If you have investments outside a Stocks and Shares ISA, you can use the Share Exchange (Bed & ISA) process to move them into an ISA.

How to do Share Exchange

If you have shares in an HL Fund and Share account, you can use the Share Exchange (Bed & ISA) process to sell them outside an ISA, move the cash into the ISA wrapper and buy back the same shares again, all in one instruction. You have to stick to your overall £20,000 ISA allowance though.

But when your investments are in an ISA, you won’t have to worry about UK dividend tax or CGT.

Also, don’t forget about your £3,000 CGT allowance when you’re selling investments to move into an ISA.

3

Pay extra into a pension

One in six people we asked are doing this because of Budget concerns.

Recent reports have suggested we might not get any changes to pensions tax relief at this stage, but people aren’t taking any chances.

It reflects the fact that the number of people maxing out their HL Self-Invested Personal Pension (SIPP) this tax year is the highest in the last 10 years. It’s still not something more typical pension investors can consider in a normal year. We also don’t know this has all been specifically driven by Budget expectations, but it’s certainly a major factor.

Remember, you can only usually access money in a pension from age 55 (rising to 57 in 2028).

4

Pay into a Junior ISA for a family member

Just under one in six people have been persuaded to take this approach to protect themselves from potential Budget changes according to our survey.

Junior ISAs (JISAs) grow free of income tax, capital gains tax and dividend tax – and they’re useful if you’re worried about inheritance tax (IHT). That’s because the money counts as being handed over immediately for IHT purposes, but will be tied up until they’re old enough to make sensible choices with it.

The number of HL clients paying into Junior ISAs is at the highest level we’ve seen in six years.

Kids go free with the UK's best value Junior Stocks and Shares ISA
  • No account charges or online dealing commission. Other charges depend on investments chosen.

  • Manage all your family’s accounts with one login

  • Start from just £100 lump sum or £25 a month

  • Friends and family can add money once opened by a parent until the child turns 18 and the account then becomes theirs.

Invest for your child’s future with our award-winning Junior ISA.

5

Gifts to family

More than one in seven people have told us they’ve been spurred on to give money away by rumours of Budget IHT hikes.

Gifts can be incredibly valuable – both for the recipient and the person giving the money away.

You can currently give away up to £3,000, which will fall within your annual gift allowance. A couple could combine their exemptions.

You can also give away larger sums as potentially exempt transfers (PETs) and they will be outside of your estate after seven years.

There’s currently no limit to how much you can gift as a PET, however the value of the gift would only be exempt from IHT if you survive for seven years after it’s made.

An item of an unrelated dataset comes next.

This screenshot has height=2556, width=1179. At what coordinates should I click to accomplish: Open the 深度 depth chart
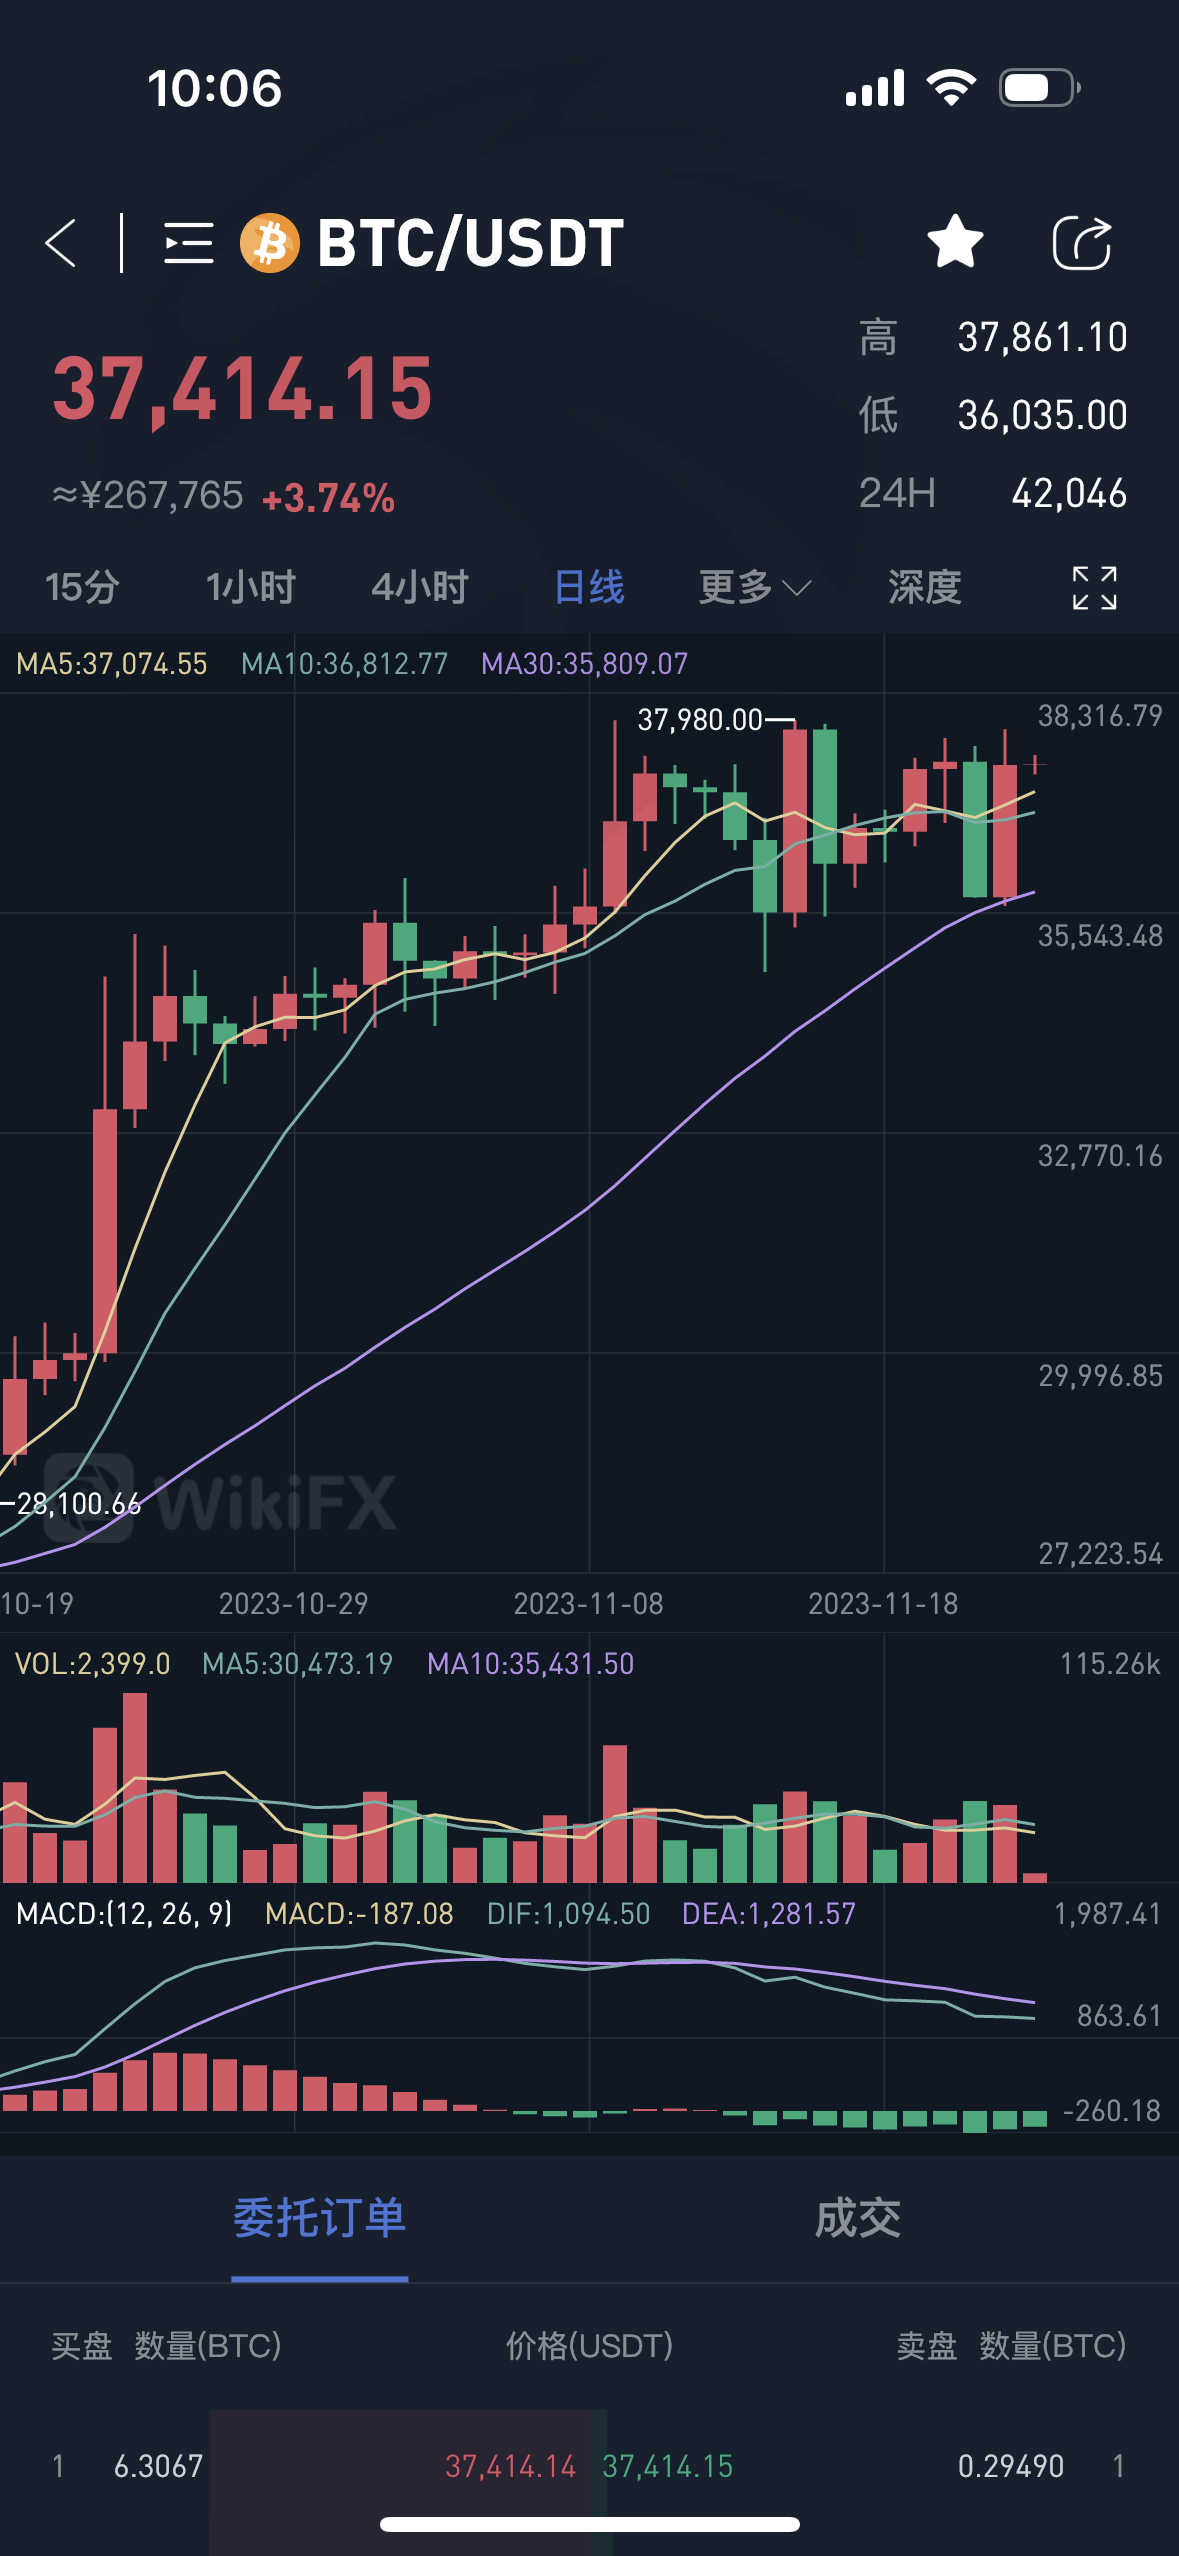click(x=924, y=587)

However, not every last-minute move is such a great idea.

One in six people surveyed told us they’re taking money out of their pension purely because of Budget rumours about a possible limit on tax-free cash.

Ripping tax-free cash from your pension is risky business.

If you put it in a cash account, it could lose value after inflation. If you move it out of a tax-efficient account, like the SIPP, and into one where you’ll pay tax, it could bring a tax headache.

Meanwhile, if you’re planning to take a percentage of your pension in drawdown, or use the remainder to buy an annuity, you’re potentially cutting the income you can take later in retirement.

It means that while smart moves at the 11th hour could leave you substantially better off, you shouldn’t feel rushed into making a mistake that could do more harm than good.

The government’s Pension Wise service can help if you’re over 50 and need guidance. You can also get personalised financial advice if you need it.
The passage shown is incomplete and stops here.